President Trump’s challenge of Saturday’s election call for Joe Biden has many Americans flashing back to the bitter battle for the White House that was decided 20 years ago by the US Supreme Court.

But while Trump’s stance is reminiscent of Democrat Al Gore — who unlike Trump, initially conceded the 2000 race to Republican George W. Bush, then quickly reversed course and demanded a Florida recount — nearly everything else is different this time.

Back then, the dispute centered solely on the results in Florida, but now Trump is pressing claims of illegal voting and other alleged irregularities in a growing number of swing states, with scant evidence made public thus far.

In addition, the basic argument of both sides has flipped, with Republicans now demanding deep dives into the vote tallies, while in 2000 it was Democrats who wanted to continue the controversial recount in the Sunshine State.

And although the 2000 margin in Florida began with less than 600 votes in favor of Bush — and narrowed even further before the recount was stopped — Trump faces daunting odds of reversing Biden’s various state leads, which now exceed 46,000 in the crucial battleground of Pennsylvania alone.

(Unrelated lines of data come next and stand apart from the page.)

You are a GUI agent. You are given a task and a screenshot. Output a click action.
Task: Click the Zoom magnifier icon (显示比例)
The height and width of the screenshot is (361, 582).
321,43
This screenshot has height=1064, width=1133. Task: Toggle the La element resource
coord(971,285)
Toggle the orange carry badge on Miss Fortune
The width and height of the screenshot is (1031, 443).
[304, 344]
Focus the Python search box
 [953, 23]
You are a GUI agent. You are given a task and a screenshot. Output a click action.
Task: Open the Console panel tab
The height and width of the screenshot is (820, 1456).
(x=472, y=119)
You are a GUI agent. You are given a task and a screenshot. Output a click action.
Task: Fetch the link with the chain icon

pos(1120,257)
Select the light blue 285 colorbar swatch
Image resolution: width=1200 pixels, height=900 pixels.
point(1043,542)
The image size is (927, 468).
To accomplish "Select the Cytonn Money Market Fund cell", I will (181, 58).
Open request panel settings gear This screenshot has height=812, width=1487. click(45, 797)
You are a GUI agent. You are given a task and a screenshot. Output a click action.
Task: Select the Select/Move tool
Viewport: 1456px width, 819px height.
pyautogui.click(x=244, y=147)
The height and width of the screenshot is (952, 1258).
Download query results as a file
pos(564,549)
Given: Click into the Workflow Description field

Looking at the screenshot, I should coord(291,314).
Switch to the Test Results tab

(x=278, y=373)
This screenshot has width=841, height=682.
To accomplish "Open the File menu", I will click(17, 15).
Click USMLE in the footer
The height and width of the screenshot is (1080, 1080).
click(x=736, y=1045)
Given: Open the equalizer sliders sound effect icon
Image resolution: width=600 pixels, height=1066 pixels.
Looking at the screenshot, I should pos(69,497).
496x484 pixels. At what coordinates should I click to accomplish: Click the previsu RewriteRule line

Lawyer David Boies, who led Gore’s losing legal team in 2000, told USA Today, “Basically, the election is over.”

“There isn’t anything that has come out that could plausibly affect the outcome,” Boies insisted Monday. “There’s no legal avenue for the Trump campaign to plausibly dispute the results in any one state.”

But such pronouncements haven’t dissuaded Trump, who on Tuesday morning tweeted, “BALLOT COUNTING ABUSE!” in a message flagged by Twitter as “disputed.”

“Highly Respected Ken Starr: ‘Pennsylvania’s three-day extension of the mail-in ballot deadline is a Constitutional Travesty.’ Legal scholars agree!,” the president added.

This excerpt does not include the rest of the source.